Authors: Jiayu Chen, Dipesh Tamboli, Tian Lan, Vaneet Aggarwal

ICML 2023 | Conference PDF | Archive PDF | Plain Text | LLM Run Details

Reproducibility Variable Result LLM Response
Research Type Experimental 5. Evaluation and Main Results MH-AIRL is proposed to learn a multi-task hierarchical policy from a mixture of (unstructured) expert demonstrations. The learned policy can be adopted to any task sampled from a distribution of tasks. In this section: (1) We provide an ablation study with respect to the three main components of our algorithm: context-based multi-task/meta learning, option/hierarchical learning, and imitation learning. (2) We show that the hierarchical policy learning can significantly improve the agent s performance on challenging long-horizontal tasks. (3) Through qualitative and quantitative results, we show that our algorithm can capture the subtask structure within the expert demonstrations and that the learned basic skills for the subtasks (i.e., options) can be transferred to tasks not within the task distribution to aid learning, for better transferability.
Researcher Affiliation Academia 1School of Industrial Engineering, Purdue University, West Lafayette, IN 47907, USA 2Elmore Family School of Electrical and Computer Engineering, Purdue University, West Lafayette, IN 47907, USA 3Department of Electrical and Computer Engineering, George Washington University, Washington DC 20052, USA 4Department of Computer Science and AI Initiative, King Abdullah University of Science and Technology, Thuwal 23955, KSA.
Pseudocode Yes Algorithm 1 Multi-task Hierarchical Adversarial Inverse Reinforcement Learning (MH-AIRL)
Open Source Code Yes Codes for reproducing all the results are on https://github.com/Lucas CJYSDL/Multi-task Hierarchical-AIRL.
Open Datasets Yes The evaluation is based on three Mujoco (Todorov et al., 2012) locomotion tasks and the Kitchen task from the D4RL benchmark (Fu et al., 2020).
Dataset Splits No The paper states, 'All the algorithms are trained with the same expert data, and evaluated on the same set of test tasks (not contained in the demonstrations)', but it does not provide specific percentages or sample counts for training, validation, and test splits, nor does it refer to standard predefined splits for the datasets used (Mujoco, D4RL) to ensure reproducibility of the data partitioning.
Hardware Specification No The paper does not provide specific hardware details such as GPU or CPU models, processor types, or memory amounts used for running its experiments. It only mentions the simulation environments like Mujoco and D4RL.

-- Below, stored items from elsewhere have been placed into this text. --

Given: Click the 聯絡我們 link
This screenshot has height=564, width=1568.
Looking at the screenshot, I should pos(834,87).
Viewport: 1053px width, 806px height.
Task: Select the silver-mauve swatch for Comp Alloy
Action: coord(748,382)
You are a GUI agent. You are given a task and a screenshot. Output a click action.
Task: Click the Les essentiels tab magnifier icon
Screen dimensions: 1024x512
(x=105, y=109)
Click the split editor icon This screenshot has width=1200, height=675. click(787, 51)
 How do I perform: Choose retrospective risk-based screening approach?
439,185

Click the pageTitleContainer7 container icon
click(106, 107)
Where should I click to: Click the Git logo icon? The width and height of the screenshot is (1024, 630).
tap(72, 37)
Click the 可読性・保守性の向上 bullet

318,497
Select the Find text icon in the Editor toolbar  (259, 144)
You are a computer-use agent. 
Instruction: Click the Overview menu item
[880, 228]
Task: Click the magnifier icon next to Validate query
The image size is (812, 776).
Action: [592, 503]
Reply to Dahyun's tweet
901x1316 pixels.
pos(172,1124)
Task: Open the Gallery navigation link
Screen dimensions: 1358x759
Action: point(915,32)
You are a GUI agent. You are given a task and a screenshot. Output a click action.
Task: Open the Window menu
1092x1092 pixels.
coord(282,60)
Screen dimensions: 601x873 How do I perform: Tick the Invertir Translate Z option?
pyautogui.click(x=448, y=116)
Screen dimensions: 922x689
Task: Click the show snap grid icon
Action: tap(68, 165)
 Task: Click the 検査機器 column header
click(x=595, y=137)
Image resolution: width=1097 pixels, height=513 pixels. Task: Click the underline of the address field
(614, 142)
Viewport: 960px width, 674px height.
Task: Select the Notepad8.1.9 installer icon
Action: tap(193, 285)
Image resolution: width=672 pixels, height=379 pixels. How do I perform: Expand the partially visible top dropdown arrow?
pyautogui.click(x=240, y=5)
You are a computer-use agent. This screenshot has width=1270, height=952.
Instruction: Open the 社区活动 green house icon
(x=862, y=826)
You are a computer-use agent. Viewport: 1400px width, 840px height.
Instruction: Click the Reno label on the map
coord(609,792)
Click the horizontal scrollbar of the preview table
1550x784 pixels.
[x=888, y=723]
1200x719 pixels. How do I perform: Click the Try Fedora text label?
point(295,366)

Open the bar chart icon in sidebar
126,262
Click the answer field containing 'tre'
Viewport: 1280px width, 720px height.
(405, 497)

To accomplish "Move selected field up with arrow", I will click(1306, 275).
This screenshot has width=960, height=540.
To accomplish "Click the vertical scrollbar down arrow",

Software Dependencies No The paper does not provide specific software dependency details, such as library names with version numbers (e.g., Python, PyTorch, TensorFlow versions), that would be needed to replicate the experiment environment.
Experiment Setup Yes After careful finetuning, we established a training iteration ratio of 1:3:10 for the discriminator, hierarchical policy, and variational posteriors, respectively. Despite this complexity, our evaluations across a wide variety of tasks utilized a consistent set of hyperparameters, showing the robustness of our approach.